What doctors can learn from the orthodontist’s office

I took my daughter to the orthodontist last week to get braces.

There’s a lot about the process that seems better than when I was a kid. Mostly, it’s that instead of having to slide brackets around each of your teeth (yishk!) the orthodontist just paints a special glue on the enamel and places the brace on the front of each tooth. Kids get to pick the color of their braces now, introducing some degree of choice (and therefore control) into what amounts to a victimization of one’s oral cavity.

What really stunned me, though, was the way that her orthodontist organized his practice.

I’ve written before about the concept of “Patient-Centered Medical Homes” (PCMH), a high-minded concept in which patients see a doctor or her associates whenever necessary, and all information is seamlessly inside a electronic medical record so any and all providers are able to deliver timely, safe, effective, high-quality care.

It’s an idea that is central to health care reform, and seen as a way in which we can contain costs. (Of course one of the big problems with this concept is that patients often don’t understand the name. Survey data shows that there are loads of misconceptions about what a PCMH actually is. Here is one funny look at this phenomenon.)

My daughter’s orthodontist is part of a three person practice. But for each orthodontist, there are three hygienist/techs and at least one office staff member handling billing, care coordination, and administrative issues like computers.

This sounds pretty personnel-heavy, but let me assure you there was constant motion and therefore constant ‘productivity.’

In the hour that it took for my daughter to have her braces applied, there were four different patients seen in the chair next to her, by three different techs and two of the orthodontists.

The examining suite was arranged with eight chairs in a semicircle, and each chair had a computer screen next to it so that the patient’s parents could see their kids’ xrays, projections of what their jaws/teeth would look like during and after treatment, and get educational material. Of course, the techs and orthodontists used the system for entering patient data as well.

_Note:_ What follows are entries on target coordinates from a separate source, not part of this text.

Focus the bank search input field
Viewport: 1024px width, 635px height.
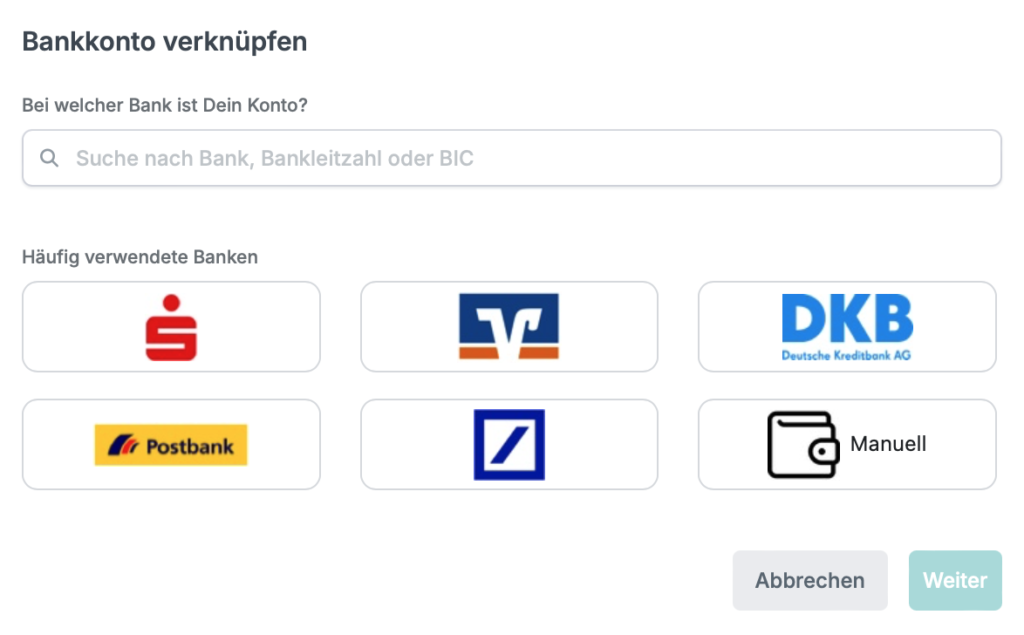(511, 157)
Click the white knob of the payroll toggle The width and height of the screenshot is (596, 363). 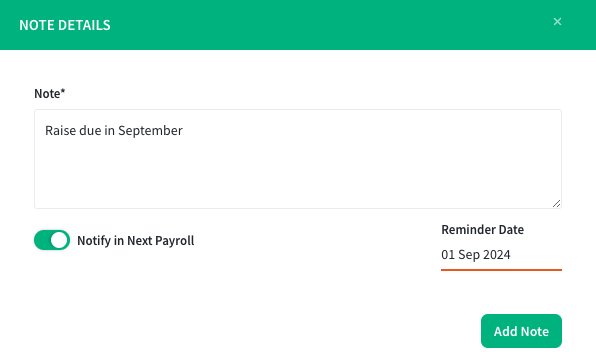(59, 240)
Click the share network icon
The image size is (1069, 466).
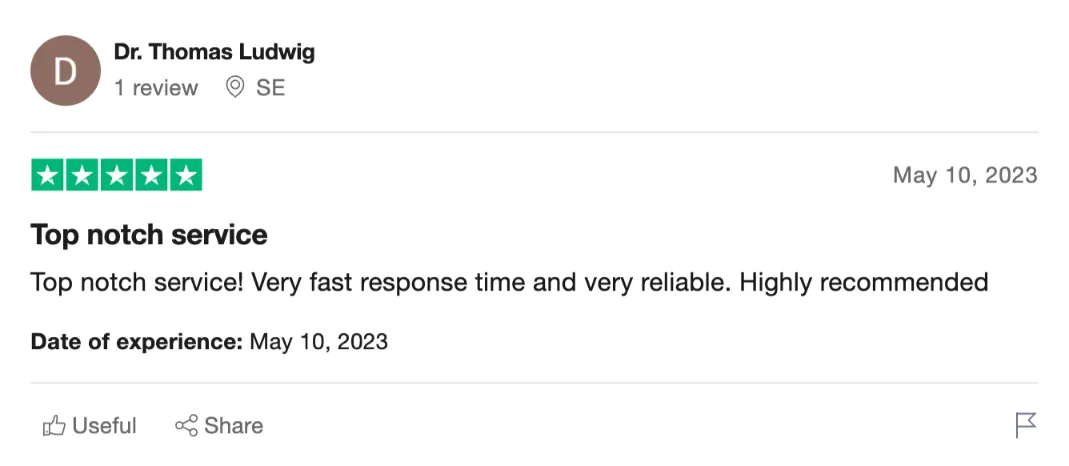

In the center of the circle, tech/hygienists were troubleshooting, preparing trays for subsequent patients, discussing aspects of care, etc.

The orthodontists (two present while I was there) literally sat on office chairs and swiveled from patient to patient–washing up copiously between each encounter, and leaving plenty of time to communicate with parents, and work phone calls in between patients.

It was a tour de force.

I was overwhelmed by the efficiency of it all, the professional nature of the encounter(s), and my daughter entering a rite of passage (and how brave she was!) in no particular order.

How much does it cost?

Well, like health insurance, our employee-benefit dental insurance defrayed a significant portion of the upfront cost. What our insurance didn’t cover, we could have financed. We chose to pay the remainder in a lump sum so as not to incur interest on the debt.

But like a capitation model, we’ve payed for the treatment. Under the contract we’ve signed, our daughter can visit the orthodontist 12 times, 24 times or more, however many it takes to get her teeth straight. I’m certain that at a practice like this one they know their business well enough that even with some unexpected hiccups, they will make money on most patients in the long run.

And I’m ok with that. They are providing real value for our money. It goes beyond the “product.” It encompasses the feeling that I got by participating in my daughter’s care and seeing how the operation worked. Literally.

Our experience there made me wonder why medicine can’t be practiced this way.

Medicine is too complicated. Our costs are too variable. Our practice flows are less predictable. We’re not just focusing on one part of the body.

But what’s to stop us from, say, asking our patients with diabetes to come to group visits? They could be seen en masse for education and testing, and see the doctor for quick individual consultations about medication adjustment or the need for further consultation. All the providers (docs, nurses, medical assistants, physician assistants, nurse practitioners, dietitians, etc.) could be ‘practicing at the top of our licenses.’

At the orthodontist’s office, the hygienists and techs all were involved in lab work, preparation, and direct patient care. No one’s talents were going to waste by locking into one repetitive job description. I spoke with one hygienist, and she told me that she enjoyed the different roles in her job. And she felt empowered to make change or to let the orthodontists know if something wasn’t working well. All in all, it seemed a pleasant work place with a real team atmosphere.

I guess seeing it first hand makes me realize that achieving a medical home model can be done in primary care. We just need our medical homes to be more like our orthodontic homes.

Just ask my daughter. Luckily for her, with modern methods, there’s no need for headgear anymore.

John Schumann is an internal medicine physician who blogs at GlassHospital.